Online dating sites portray themselves in such a way that it adversely affects how communication flows amongst the users. We’ve all seen the commercials like this one where couples relay how awful being single was until they joined Site X (where “X” is Match, eHarmony, Zoosk, Plenty of Fish, OkCupid, etc.), and made an instant connection with Mr./Mrs. Wonderful. While that’s all well and good and everyone is inspired by the “Success Stories,” they unwittingly portray Online Dating in such a way that people expect to find a soulmate of their own just like those regular people in the commercials.
The lofty expectation of finding a “perfect match” is problematic because it compels people to approach communication through a soulmate lens – which is an entirely unfair and unforgiving viewpoint from which to gauge anybody. As a result too many initial overtures for communication are ignored completely. What’s needed to fix this is an adjustment of expectations from the people who are involved in online dating. Remember, it’s not called Online Soulmate Finding, but rather Online Dating. Do you need to adjust your mindset?
Think back on a relatively positive relationship you had with someone who did not conform to your typical types and standards. Now try to remember how that relationship began. Most likely, it was borne from circumstances completely unrelated to dating. Perhaps you worked together and got to know each other over the course of many weeks or months with no intentions of dating. Perhaps it was a friend of a friend, or a neighbor. Now imagine if that person had a profile on an online dating site. How responsive would you be if they sent you a message? If you’re like most people in online dating, it’s likely they wouldn’t compare favorably to your Significant Other checklist, and would be immediately cast aside as a definite “No.”

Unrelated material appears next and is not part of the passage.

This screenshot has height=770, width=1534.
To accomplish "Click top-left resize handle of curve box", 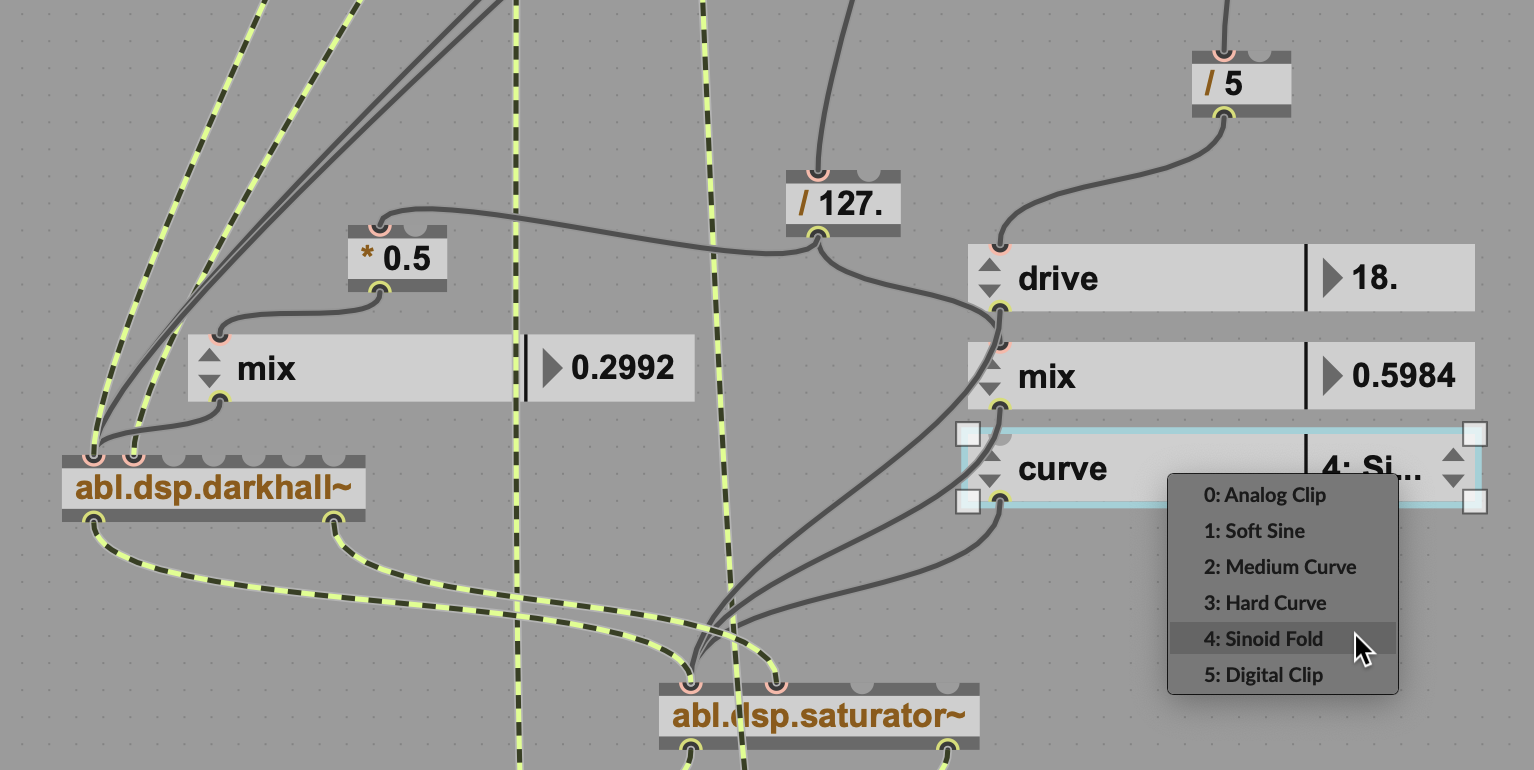I will click(x=968, y=434).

So the next time a message arrives in your inbox, and you deem that person unworthy of your attention after a mere few seconds of consideration through your soulmate lens, perhaps you should reconsider. Don’t ask yourself whether or not he/she might be The One. Instead, ask yourself whether or not he/she might be an adequate date. Even the marriages between those online dating success stories had to begin with a first date, but it’s quite likely none of them had any idea they were meeting their soulmate when they arrived. There’s a lot to be said for being more receptive to possibilities.